Work item » Search the material for the word "agent" and report each line where it turns up.

Material for this task »
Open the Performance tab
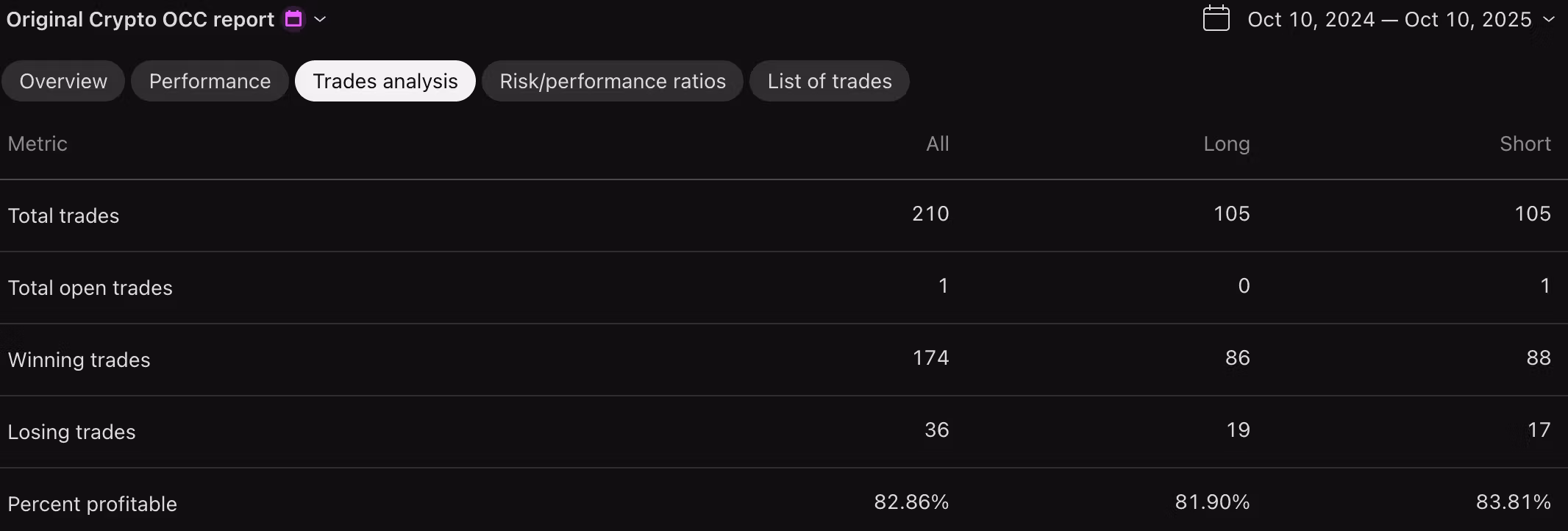Image resolution: width=1568 pixels, height=531 pixels. coord(210,81)
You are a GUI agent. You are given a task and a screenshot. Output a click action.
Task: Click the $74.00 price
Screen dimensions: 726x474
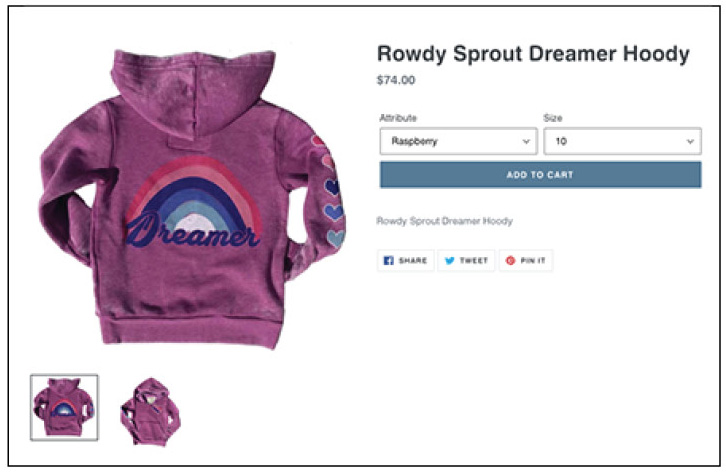click(x=396, y=80)
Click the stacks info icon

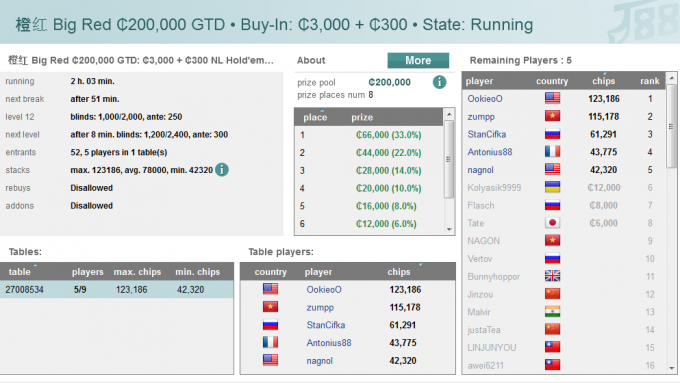point(222,170)
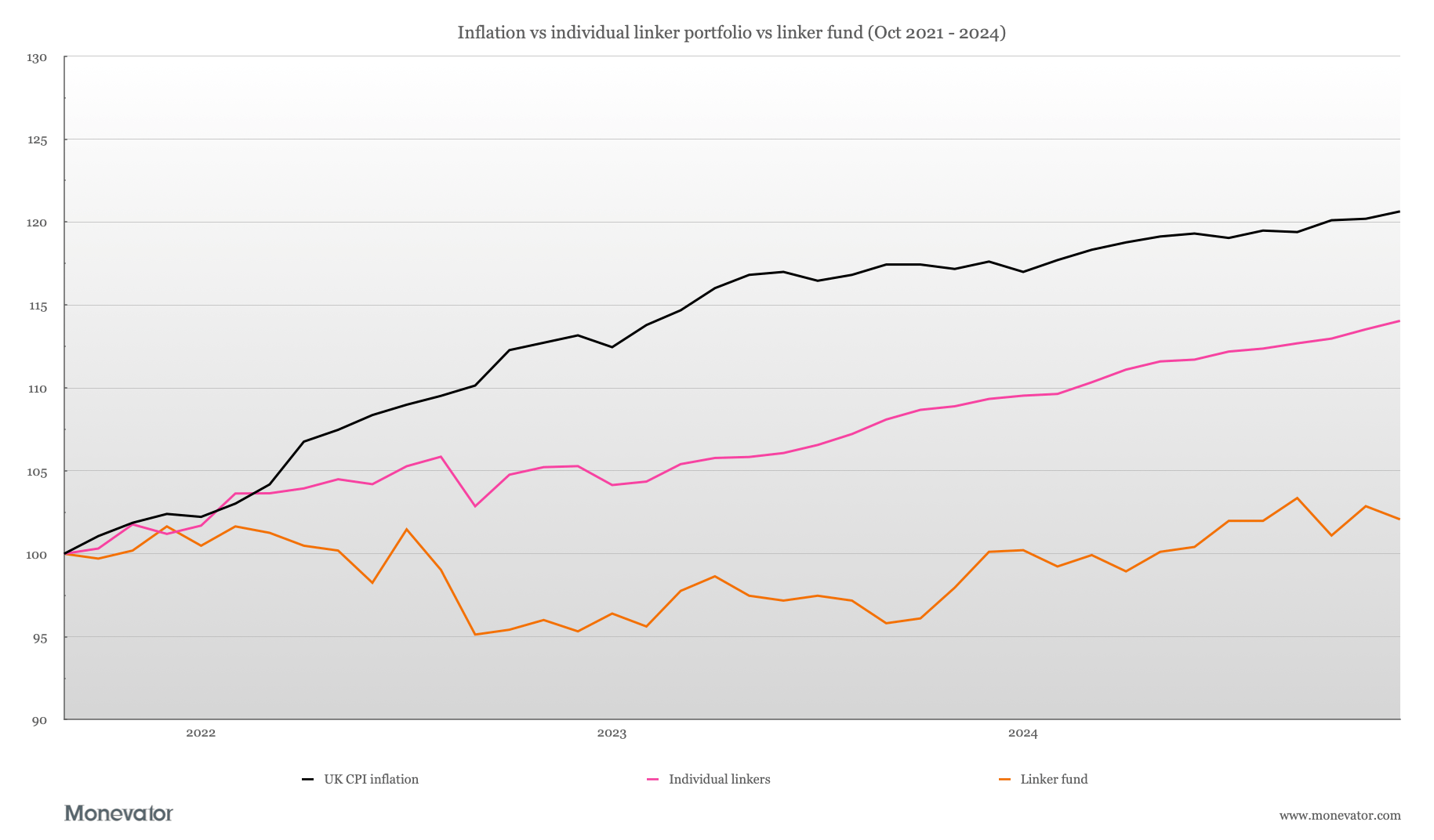This screenshot has height=840, width=1434.
Task: Toggle the UK CPI inflation legend label
Action: (371, 780)
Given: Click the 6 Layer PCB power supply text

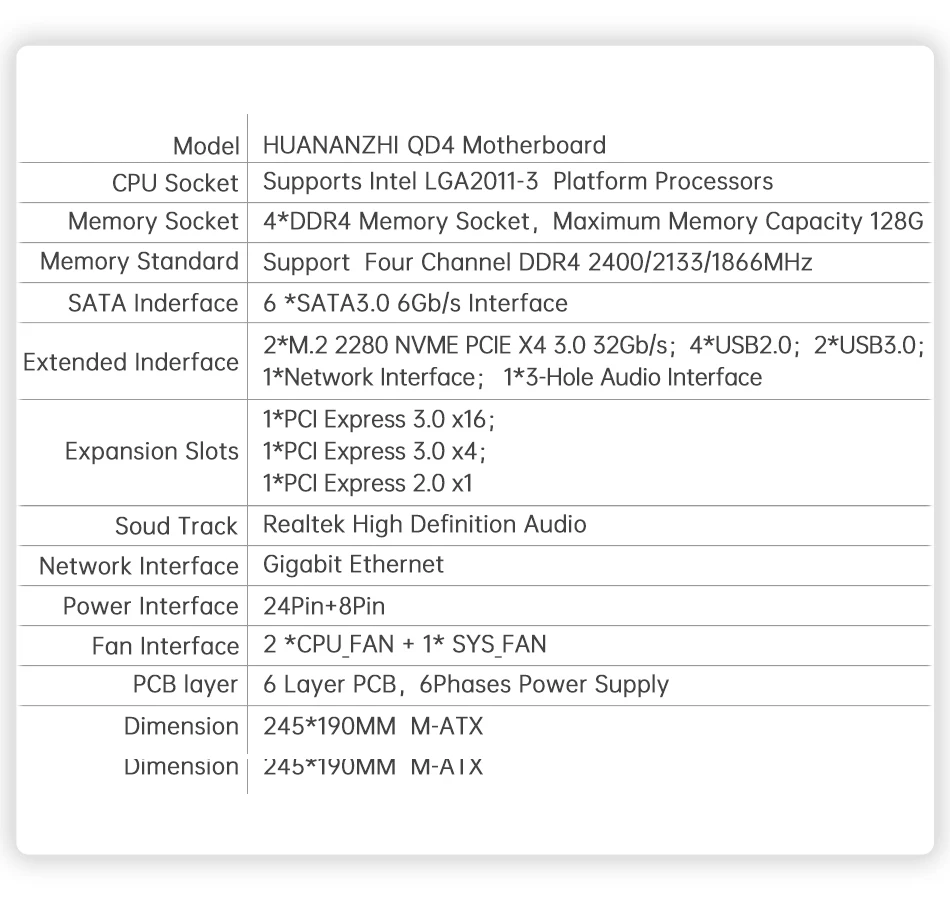Looking at the screenshot, I should click(x=466, y=685).
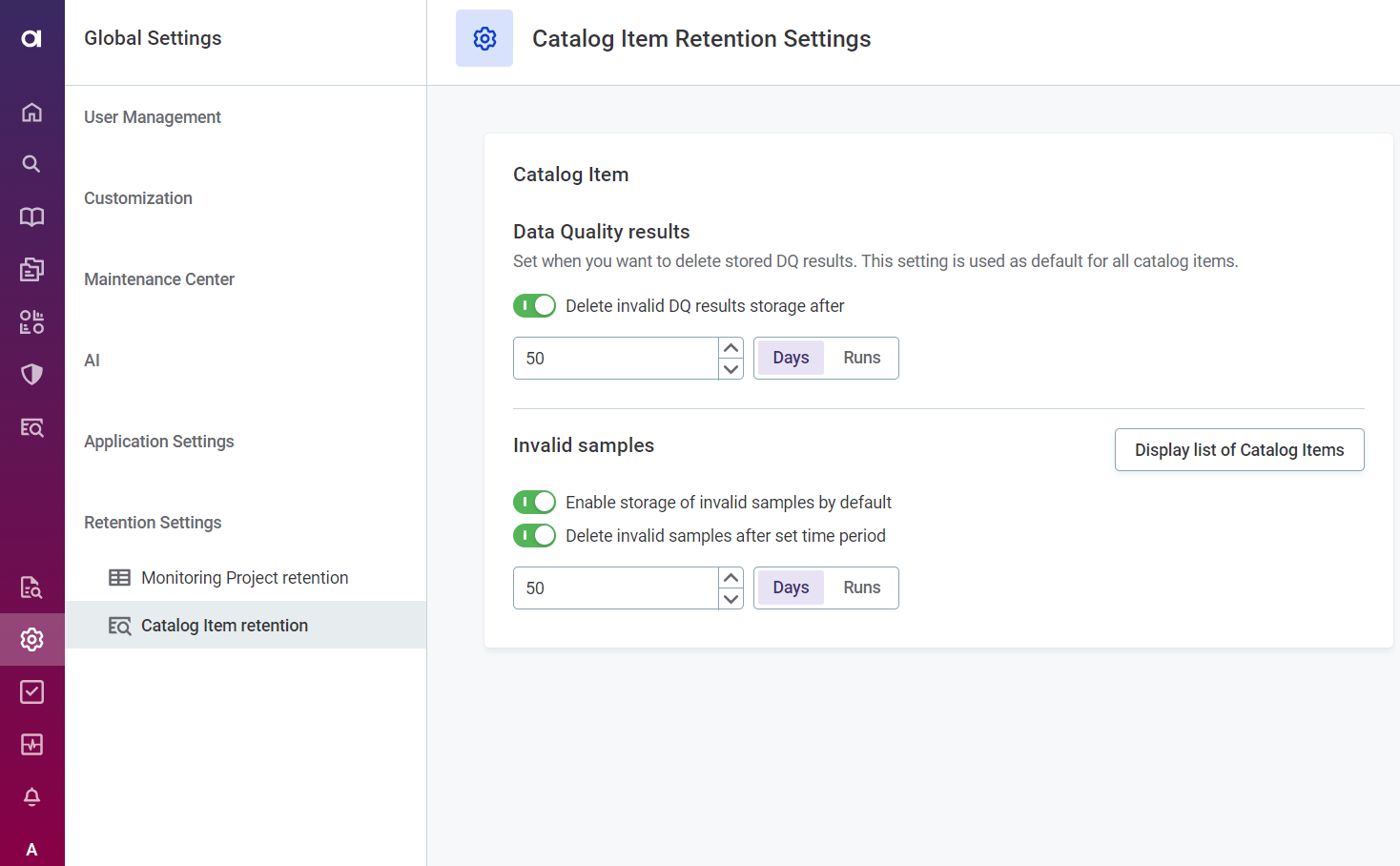The image size is (1400, 866).
Task: Decrement the invalid samples retention value
Action: point(731,598)
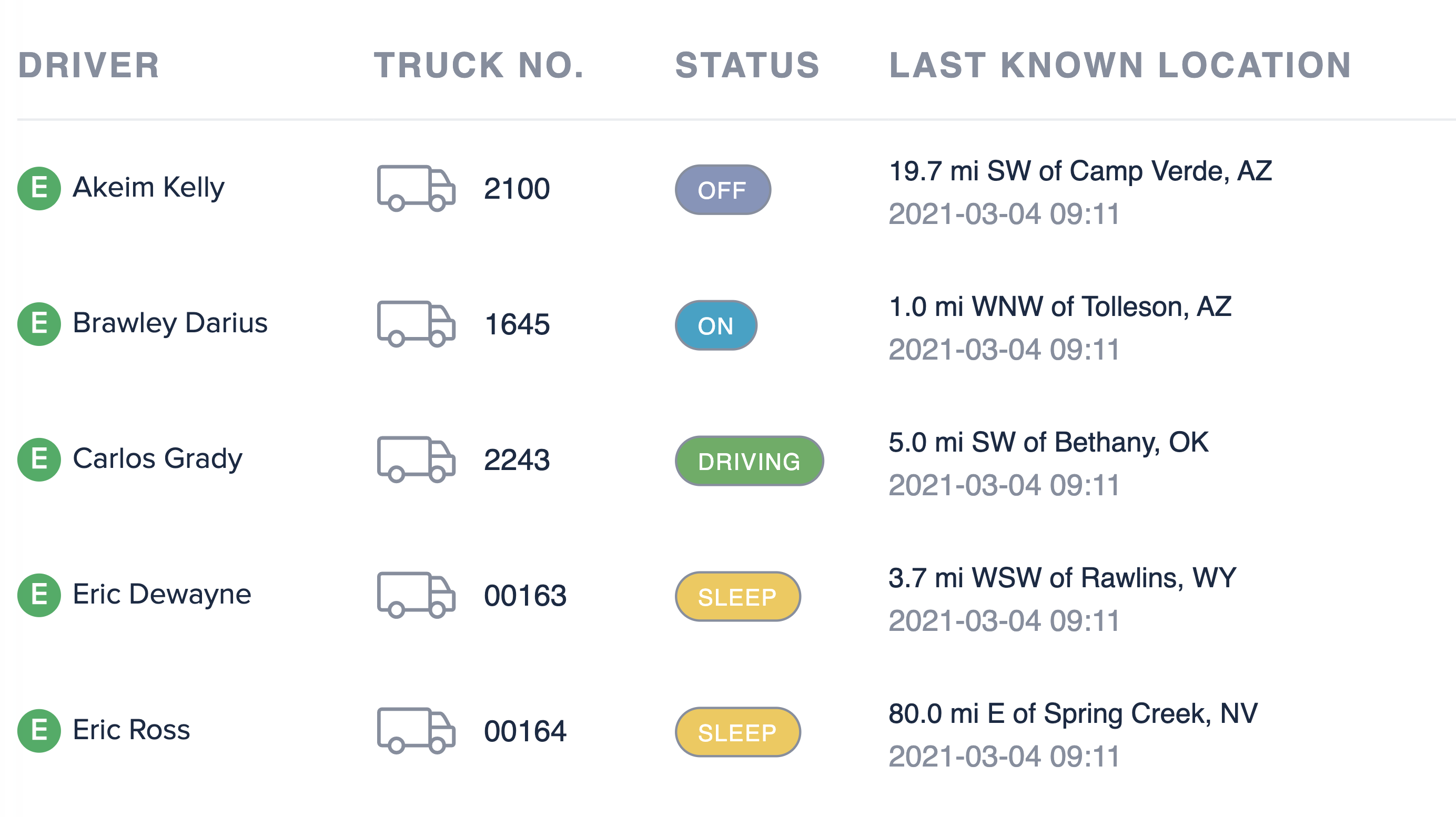Viewport: 1456px width, 817px height.
Task: Click Eric Ross's green E badge
Action: click(39, 731)

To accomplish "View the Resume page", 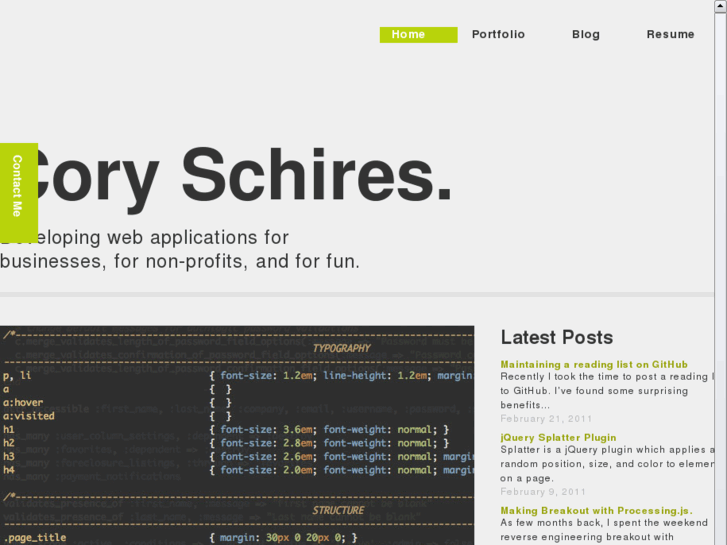I will click(x=670, y=35).
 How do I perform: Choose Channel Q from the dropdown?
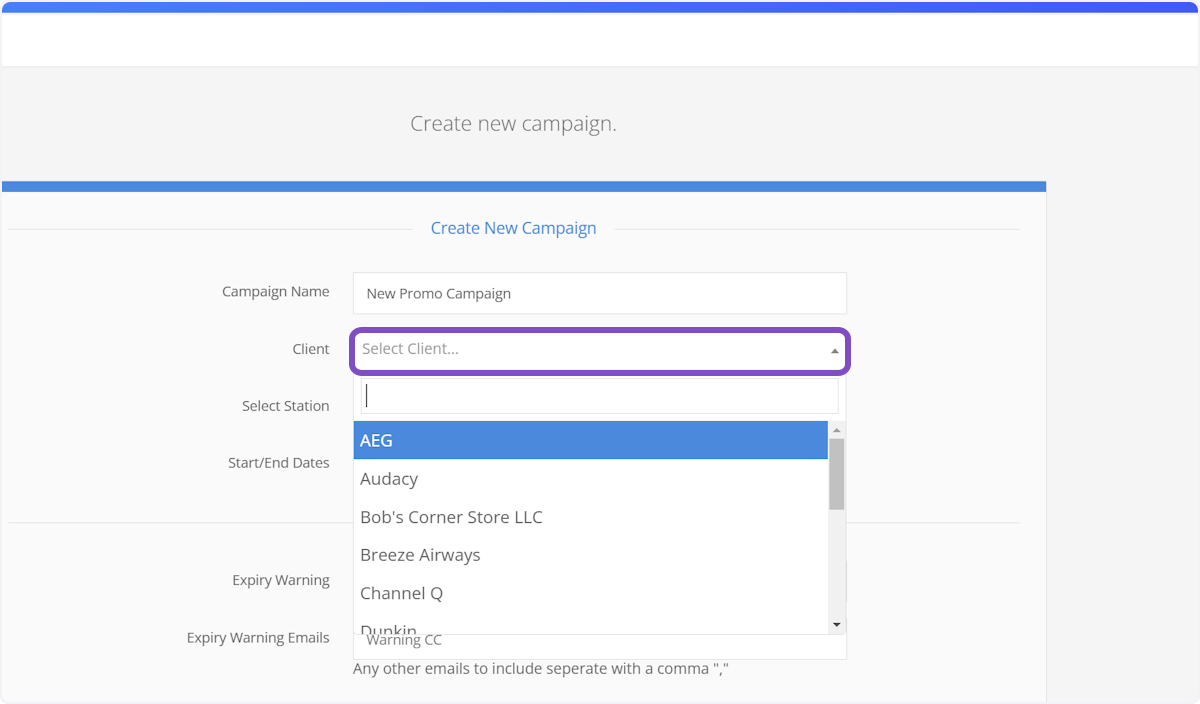point(590,593)
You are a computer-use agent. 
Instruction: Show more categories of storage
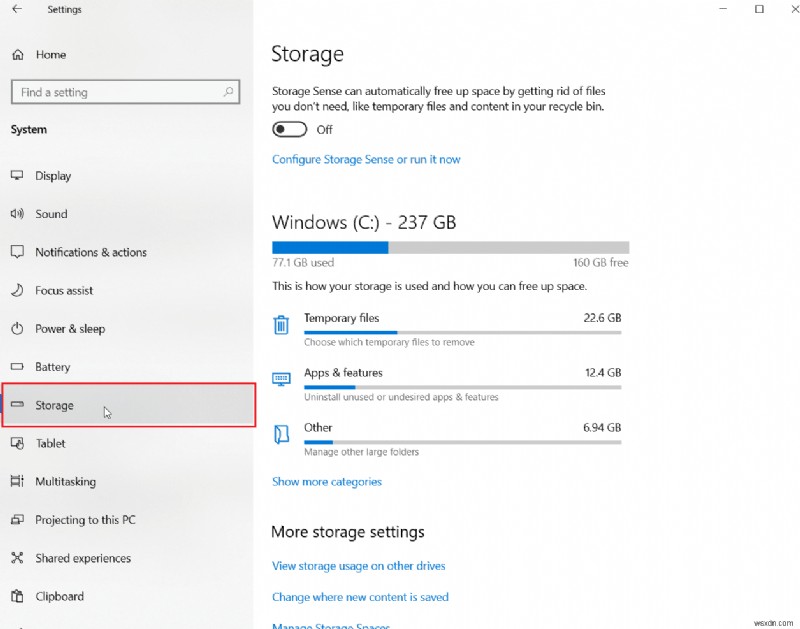[x=327, y=482]
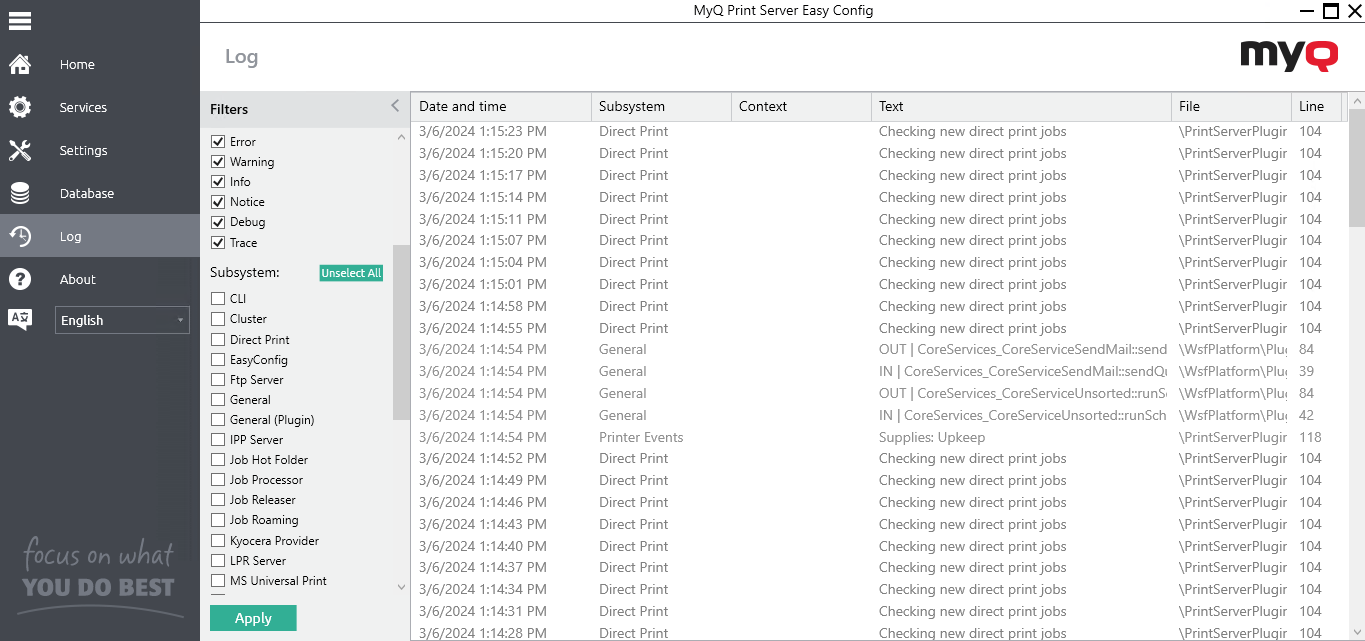Image resolution: width=1365 pixels, height=641 pixels.
Task: Check the IPP Server subsystem
Action: pos(216,439)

Final answer »
You are a GUI agent. You are given a task and a screenshot. Output a click action.
You are a computer-use agent. 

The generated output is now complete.